Текст книги "Обратная перспектива"
Автор книги: Сергей Васильев
Жанр:
Поэзия
сообщить о нарушении
Текущая страница: 3 (всего у книги 4 страниц)
1
Бог телесен, душа телесна —
Все телесней день ото дня.
Почему же тогда нам тесно
Средь живущего в нас огня?
Космос, хаос – одно и то же,
Есть природа, есть бог над ней,
Есть душа живая, так что же
Делать нам, горемычным, с ней?
2
Эпикур
Луций Анней Сенека – печаль ни при чем,
Все его произведения полны морали.
Он проповедовал бедность, а был богачом,
Если историки древние не соврали.
Он домогался подарков и жил судьбой
Нерона, сады и дворцы собирая.
Потом он, правда, покончил с собой,
Устыдившись, наверное, этого грешного рая.
1
Наслажденья распутников слишком не хороши —
Это какое-то пошлое наважденье.
Счастье – это здоровье тела и безмятежность души,
Живи незаметно, тогда и придет наслажденье.

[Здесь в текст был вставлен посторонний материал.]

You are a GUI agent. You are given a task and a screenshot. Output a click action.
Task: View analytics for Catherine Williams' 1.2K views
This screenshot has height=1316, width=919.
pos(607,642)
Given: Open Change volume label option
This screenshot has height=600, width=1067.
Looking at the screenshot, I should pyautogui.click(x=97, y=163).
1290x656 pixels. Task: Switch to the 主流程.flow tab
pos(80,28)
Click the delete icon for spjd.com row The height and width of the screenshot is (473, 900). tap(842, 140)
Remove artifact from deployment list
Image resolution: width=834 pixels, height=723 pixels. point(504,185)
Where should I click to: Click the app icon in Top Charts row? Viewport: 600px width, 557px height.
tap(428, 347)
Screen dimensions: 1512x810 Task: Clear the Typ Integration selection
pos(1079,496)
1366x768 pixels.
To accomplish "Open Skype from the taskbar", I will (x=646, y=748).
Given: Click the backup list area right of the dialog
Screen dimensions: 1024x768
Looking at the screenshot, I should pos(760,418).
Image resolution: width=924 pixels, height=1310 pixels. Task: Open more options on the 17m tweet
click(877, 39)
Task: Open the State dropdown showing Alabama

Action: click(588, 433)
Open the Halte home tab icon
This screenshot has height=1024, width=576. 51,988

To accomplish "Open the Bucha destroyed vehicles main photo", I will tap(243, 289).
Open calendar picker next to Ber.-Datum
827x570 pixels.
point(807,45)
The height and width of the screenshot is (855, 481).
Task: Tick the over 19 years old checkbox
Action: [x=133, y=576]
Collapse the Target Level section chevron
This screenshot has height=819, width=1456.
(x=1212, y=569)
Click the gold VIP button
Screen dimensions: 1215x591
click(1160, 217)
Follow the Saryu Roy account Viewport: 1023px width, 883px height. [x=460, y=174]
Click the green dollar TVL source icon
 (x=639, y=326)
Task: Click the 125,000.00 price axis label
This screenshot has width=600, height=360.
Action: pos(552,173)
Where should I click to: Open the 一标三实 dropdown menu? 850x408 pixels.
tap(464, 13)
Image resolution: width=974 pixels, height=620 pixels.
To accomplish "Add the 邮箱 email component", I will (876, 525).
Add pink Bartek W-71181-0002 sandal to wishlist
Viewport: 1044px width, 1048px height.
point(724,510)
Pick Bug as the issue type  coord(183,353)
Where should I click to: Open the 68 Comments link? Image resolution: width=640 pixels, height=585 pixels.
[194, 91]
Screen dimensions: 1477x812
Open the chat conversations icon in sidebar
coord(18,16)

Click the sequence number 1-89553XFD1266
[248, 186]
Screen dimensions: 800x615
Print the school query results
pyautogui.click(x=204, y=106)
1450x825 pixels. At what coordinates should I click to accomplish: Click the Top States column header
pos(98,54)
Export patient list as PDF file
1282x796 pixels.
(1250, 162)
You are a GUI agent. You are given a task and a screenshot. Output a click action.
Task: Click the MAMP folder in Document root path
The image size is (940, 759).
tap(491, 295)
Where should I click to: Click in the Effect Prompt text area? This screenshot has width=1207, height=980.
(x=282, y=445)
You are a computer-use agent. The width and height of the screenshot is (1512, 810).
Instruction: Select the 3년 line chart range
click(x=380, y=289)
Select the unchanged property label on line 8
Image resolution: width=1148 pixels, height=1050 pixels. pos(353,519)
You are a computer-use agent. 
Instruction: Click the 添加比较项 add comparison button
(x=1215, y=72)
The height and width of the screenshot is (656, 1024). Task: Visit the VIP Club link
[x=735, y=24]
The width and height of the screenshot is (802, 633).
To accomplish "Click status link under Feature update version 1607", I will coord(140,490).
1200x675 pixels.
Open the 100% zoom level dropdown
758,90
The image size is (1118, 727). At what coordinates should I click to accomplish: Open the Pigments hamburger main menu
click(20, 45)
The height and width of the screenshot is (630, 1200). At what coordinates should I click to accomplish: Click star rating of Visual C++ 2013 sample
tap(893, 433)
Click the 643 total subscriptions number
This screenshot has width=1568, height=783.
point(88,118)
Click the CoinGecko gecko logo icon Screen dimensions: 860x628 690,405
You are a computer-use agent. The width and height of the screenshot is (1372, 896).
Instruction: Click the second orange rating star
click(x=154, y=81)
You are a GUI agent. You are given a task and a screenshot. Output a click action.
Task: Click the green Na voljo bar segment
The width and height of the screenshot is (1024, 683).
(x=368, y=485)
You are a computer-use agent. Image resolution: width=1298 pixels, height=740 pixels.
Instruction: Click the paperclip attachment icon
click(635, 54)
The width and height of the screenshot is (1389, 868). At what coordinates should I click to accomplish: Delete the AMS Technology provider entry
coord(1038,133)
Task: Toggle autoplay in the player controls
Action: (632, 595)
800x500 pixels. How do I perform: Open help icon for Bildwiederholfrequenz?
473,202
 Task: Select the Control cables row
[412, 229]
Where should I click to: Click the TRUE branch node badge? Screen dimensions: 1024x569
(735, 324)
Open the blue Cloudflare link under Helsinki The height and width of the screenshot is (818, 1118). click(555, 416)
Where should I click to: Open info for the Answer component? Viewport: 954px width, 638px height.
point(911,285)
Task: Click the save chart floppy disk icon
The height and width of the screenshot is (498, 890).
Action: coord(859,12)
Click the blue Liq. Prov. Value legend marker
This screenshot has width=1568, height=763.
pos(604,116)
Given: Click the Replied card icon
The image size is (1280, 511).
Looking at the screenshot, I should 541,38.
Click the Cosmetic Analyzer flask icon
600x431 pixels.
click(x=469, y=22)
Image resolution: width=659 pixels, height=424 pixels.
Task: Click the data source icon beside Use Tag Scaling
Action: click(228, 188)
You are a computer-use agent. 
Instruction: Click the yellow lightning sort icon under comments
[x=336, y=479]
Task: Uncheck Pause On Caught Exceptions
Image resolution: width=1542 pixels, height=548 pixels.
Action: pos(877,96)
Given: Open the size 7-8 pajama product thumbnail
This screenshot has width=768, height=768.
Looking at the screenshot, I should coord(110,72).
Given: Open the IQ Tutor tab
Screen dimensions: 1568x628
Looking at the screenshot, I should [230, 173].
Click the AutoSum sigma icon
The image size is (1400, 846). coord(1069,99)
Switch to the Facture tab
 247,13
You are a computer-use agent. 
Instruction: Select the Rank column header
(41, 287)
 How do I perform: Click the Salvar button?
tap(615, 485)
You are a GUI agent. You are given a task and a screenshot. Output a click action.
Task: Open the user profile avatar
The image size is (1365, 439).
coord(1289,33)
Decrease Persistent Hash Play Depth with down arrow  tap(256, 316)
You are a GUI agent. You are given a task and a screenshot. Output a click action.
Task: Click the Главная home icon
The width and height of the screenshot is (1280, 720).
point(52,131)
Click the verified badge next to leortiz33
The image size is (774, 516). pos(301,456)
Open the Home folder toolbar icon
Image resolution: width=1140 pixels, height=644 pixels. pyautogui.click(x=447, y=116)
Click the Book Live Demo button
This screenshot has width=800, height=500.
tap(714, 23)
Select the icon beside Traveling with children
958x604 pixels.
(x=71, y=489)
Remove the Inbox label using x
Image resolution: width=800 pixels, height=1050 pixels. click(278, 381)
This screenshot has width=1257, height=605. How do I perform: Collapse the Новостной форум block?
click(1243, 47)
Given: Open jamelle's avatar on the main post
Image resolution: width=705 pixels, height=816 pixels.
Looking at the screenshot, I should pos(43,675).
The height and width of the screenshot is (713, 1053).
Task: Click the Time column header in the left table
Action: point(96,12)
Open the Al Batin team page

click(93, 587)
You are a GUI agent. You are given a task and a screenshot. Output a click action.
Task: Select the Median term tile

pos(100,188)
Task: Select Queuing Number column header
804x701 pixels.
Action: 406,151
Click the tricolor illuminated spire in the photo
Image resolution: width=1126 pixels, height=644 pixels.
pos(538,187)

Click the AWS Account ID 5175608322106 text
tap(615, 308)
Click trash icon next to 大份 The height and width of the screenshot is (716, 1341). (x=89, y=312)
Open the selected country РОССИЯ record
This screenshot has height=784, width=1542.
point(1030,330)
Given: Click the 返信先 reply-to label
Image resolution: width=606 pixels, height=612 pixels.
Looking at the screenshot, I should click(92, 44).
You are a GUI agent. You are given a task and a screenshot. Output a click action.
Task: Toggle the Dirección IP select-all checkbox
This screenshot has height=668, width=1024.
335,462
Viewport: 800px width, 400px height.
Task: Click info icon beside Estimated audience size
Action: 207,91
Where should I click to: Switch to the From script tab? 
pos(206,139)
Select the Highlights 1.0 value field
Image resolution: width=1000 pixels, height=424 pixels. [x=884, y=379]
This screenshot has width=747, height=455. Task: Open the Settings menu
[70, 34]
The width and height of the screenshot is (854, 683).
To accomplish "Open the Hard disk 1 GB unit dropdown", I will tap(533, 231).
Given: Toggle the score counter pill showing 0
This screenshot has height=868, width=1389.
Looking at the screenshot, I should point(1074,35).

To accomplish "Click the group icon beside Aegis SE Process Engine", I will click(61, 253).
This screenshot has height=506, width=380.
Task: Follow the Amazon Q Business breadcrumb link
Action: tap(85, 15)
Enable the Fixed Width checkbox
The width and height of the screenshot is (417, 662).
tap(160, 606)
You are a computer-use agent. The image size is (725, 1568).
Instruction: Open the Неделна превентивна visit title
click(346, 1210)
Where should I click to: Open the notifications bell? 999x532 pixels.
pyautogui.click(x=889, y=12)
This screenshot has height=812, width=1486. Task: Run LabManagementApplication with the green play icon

Пустые удовольствия человеку не впрок —
Расчесывай мысли грязные гребнем частым.
А шагнешь за неблагоразумных желаний порог,
Сразу, мой друг, сделаешься несчастным.
2
Демокрит
Боги живут в промежутках между мирами,
Их блаженный мир не так уж и бестолков,
Но они заняты лишь собой – созерцаньем, пирами,
Поэтому не бойся богов.
И смерти не бойся. Когда мы живем на свете,
Ее еще нет – закон природы таков.
А когда она есть – любовь ведь одна в ответе! —
Тогда нету нас, напыщенных дураков.
1
Все это и нас касается —
Грусть о жизни рассей! —
Атомы расползаются,
Как вши, по вселенной всей.
Вот ты, вот смешная смоковница,
Вот звезд обнаженный ряд,
Все они, как твоя любовница,
Из атомов состоят.
2
Диоген
В житейской нашей глупой переделке
Порой бывают важные чины,
Но все они всегда смешны и мелки,
Лишь атомы большой величины.
Аристократом будь иль демократом
Иль воспевай тирана своего,
Всему началом будет только атом
И радостные сущности его.
1
Он в бочке жил довольно долго,
Над ним всегда плыла луна,
Плыл желтый Нил, а дальше – Волга,
А бочка глиняной была.
Он был наглее век от века
И с фонарем средь бела дня
Ходил: «Ищу я человека —
Но кто тогда б нашел меня?!»
2
Он был рабом – куда деваться! —
Без крыши был и без ветрил.
«Ты будешь мне повиноваться!» —
Хозяину он говорил.
Он с Александром долго бился,
Глядел на солнце не дыша,
И в Диогена я влюбился —
Родная все-таки душа!
Фантазии на темы Рильке
Я очень люблю этого «Орфея двадцатого века». В юности я пытался переводить Рильке и одно из переведенных стихотворений даже включил в свой первый сборник «Часы с кукушкой». Потом мне попалась на глаза «Книга образов», изданная в 1999 году, и я подумал: зачем мне мучиться – и так все переведено. Я был от «Книги образов» в восторге. Это была юность.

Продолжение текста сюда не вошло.